The tremendous public and professional demand for online cancer information (Benjamin et al., 1996) is part of an emerging health care delivery paradigm in which information technology helps individuals access information about their medical conditions and potential treatment options (Widman & Tong, 1997). The Internet has had an impact on the evolving relationship between patients and physicians. There has been a growing movement advocating the view that patients are healthcare consumers with rights to information, interaction with health professionals, and participation in decision making (Sutherland et al., 1989). “Baby boomer” and post-baby boomer patient populations are found to be more autonomous, assertive, and demanding than patients of the past (Huber, 1993).

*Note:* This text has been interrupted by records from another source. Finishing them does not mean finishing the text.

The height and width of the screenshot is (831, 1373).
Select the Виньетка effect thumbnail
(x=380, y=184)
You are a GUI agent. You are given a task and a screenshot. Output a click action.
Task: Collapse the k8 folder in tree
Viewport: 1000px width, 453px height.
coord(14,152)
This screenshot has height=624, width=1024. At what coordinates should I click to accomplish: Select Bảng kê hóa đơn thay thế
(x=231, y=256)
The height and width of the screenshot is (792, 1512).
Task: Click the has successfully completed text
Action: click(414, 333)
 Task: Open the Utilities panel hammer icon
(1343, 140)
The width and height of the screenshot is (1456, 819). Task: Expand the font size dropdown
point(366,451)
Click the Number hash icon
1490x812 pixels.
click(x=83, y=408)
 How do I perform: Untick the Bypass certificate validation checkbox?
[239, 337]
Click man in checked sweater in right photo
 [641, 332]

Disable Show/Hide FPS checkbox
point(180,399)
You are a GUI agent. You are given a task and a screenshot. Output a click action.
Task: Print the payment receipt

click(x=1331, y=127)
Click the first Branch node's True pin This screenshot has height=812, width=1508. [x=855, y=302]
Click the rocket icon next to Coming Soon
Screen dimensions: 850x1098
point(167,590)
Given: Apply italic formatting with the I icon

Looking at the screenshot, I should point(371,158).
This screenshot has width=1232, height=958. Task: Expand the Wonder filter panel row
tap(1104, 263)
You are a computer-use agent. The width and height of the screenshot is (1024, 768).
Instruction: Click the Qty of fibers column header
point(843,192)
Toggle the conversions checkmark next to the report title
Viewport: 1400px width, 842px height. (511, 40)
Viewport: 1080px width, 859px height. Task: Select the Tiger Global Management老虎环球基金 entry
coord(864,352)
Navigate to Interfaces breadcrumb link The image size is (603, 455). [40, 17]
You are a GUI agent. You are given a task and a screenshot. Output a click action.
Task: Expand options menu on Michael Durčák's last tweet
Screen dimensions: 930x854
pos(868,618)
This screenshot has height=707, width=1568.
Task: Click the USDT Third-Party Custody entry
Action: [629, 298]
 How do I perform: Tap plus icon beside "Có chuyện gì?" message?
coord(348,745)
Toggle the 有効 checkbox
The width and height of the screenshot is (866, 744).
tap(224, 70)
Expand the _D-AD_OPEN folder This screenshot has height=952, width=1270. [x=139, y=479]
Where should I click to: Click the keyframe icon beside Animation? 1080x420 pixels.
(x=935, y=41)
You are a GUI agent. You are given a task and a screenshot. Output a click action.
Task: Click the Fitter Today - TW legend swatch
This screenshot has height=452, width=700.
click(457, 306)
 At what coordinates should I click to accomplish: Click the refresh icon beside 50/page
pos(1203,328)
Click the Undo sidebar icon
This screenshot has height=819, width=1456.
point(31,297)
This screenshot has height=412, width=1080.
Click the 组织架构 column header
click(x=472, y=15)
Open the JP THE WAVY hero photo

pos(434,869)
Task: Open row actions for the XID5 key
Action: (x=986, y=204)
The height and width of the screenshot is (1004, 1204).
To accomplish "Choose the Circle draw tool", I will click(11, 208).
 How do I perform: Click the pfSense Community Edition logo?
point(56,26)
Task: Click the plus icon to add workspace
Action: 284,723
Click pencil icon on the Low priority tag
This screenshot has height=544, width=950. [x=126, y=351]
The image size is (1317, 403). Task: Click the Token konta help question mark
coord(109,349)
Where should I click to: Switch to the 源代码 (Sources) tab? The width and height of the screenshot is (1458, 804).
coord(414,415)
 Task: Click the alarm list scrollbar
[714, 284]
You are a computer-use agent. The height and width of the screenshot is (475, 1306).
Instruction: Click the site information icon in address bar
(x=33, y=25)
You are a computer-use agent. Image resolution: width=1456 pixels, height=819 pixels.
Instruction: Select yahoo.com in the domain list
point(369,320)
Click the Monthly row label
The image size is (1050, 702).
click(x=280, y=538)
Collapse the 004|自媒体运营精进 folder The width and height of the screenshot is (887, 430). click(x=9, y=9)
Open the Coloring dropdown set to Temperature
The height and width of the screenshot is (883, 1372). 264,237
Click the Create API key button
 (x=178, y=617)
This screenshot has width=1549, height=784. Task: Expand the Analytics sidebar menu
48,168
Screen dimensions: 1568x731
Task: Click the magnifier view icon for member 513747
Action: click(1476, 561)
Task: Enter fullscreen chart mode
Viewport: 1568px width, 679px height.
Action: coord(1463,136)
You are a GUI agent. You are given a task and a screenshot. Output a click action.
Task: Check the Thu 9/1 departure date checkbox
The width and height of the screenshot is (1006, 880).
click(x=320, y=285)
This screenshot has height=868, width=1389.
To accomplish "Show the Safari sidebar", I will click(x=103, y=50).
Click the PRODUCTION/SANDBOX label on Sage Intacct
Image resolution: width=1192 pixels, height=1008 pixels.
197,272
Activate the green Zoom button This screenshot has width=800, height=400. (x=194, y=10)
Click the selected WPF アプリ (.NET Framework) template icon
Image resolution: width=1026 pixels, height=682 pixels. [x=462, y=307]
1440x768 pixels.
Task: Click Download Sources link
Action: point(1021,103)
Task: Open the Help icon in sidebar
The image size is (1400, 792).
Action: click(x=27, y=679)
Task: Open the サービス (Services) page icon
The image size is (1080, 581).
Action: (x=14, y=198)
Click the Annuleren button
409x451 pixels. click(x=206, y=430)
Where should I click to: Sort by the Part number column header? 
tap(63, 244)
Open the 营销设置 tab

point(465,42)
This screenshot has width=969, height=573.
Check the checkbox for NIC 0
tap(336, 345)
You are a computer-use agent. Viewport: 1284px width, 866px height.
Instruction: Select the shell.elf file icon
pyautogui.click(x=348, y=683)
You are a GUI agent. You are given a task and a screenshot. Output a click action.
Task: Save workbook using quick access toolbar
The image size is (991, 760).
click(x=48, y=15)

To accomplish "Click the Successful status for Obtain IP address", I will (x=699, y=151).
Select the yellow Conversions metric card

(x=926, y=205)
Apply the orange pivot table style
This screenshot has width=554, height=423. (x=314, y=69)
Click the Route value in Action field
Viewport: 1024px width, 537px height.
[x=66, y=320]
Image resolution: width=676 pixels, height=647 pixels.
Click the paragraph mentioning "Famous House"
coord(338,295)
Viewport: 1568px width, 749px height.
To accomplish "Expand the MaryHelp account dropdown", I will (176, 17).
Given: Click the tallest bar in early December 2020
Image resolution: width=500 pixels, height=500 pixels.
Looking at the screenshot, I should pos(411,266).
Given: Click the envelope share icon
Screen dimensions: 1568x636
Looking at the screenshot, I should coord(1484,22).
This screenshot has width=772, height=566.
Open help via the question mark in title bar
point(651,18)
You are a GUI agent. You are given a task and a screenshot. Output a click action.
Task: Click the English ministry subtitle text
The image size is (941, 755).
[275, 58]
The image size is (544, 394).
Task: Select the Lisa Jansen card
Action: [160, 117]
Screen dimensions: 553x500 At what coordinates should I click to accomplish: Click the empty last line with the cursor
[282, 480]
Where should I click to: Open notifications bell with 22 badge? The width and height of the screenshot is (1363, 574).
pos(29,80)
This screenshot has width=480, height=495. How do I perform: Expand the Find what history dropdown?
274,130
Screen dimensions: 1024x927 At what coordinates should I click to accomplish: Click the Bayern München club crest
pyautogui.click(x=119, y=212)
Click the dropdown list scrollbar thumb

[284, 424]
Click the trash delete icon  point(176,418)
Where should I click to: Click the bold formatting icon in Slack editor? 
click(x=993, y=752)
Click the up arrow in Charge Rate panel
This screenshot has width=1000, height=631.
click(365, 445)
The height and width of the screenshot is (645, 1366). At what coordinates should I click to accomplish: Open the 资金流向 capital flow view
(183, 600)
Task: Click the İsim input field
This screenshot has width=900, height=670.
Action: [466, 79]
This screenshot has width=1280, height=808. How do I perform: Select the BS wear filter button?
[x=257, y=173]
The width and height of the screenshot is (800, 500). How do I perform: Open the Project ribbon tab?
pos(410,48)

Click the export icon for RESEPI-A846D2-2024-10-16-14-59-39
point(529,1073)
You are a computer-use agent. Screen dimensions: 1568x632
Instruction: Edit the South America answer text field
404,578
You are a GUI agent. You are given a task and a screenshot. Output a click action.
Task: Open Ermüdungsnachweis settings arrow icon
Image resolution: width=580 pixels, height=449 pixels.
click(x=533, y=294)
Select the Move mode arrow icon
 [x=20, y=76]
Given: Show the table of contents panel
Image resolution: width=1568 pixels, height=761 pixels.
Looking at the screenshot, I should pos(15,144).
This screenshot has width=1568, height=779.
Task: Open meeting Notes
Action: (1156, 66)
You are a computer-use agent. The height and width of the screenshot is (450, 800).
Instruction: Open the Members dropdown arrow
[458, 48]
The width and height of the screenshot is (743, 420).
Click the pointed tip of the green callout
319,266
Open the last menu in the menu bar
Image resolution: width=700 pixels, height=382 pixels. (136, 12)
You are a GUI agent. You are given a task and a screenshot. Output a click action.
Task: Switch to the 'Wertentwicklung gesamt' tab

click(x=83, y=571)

Evaluating the impact of Clinical Trials On-line on clinical trial awareness and accrual

Clinical trials are essential for understanding the effects of different cancer treatment approaches and the value of their interaction. A prerequisite for completion of a clinical trial is the accrual of an adequate number of patients. Although surveys of the general public have shown widespread support for the concept of clinical trials, it is widely reported that only 1-3% of the 1.2 million patients diagnosed with cancer in the United States each year are enrolled. Explaining clinical trials to patients and their families, remembering active trials to a particular malignancy, and paper based distribution of clinical trial information have been identified among several major obstacles to enrolment. Improved information distribution methods, heightened public awareness, and the dissemination of clinical trial synopses have been suggested as strategies to help overcome them. Based on an analysis of the barriers to clinical trial enrolment and the emergence of the Internet as part of a new paradigm in healthcare information delivery, City of Hope National Medical Center was motivated to develop a Web enabled database of oncology clinical trials information called Clinical Trials On-Line (CTOL). The article describes CTOL and the methods employed to assess its impact. A summary of the different types of interactions, inquiries, and outcomes generated by CTOL during its first 30 weeks of operation are presented. The quantitative and qualitative data suggest that CTOL is capable of making a positive contribution toward increased clinical trial awareness and accrual.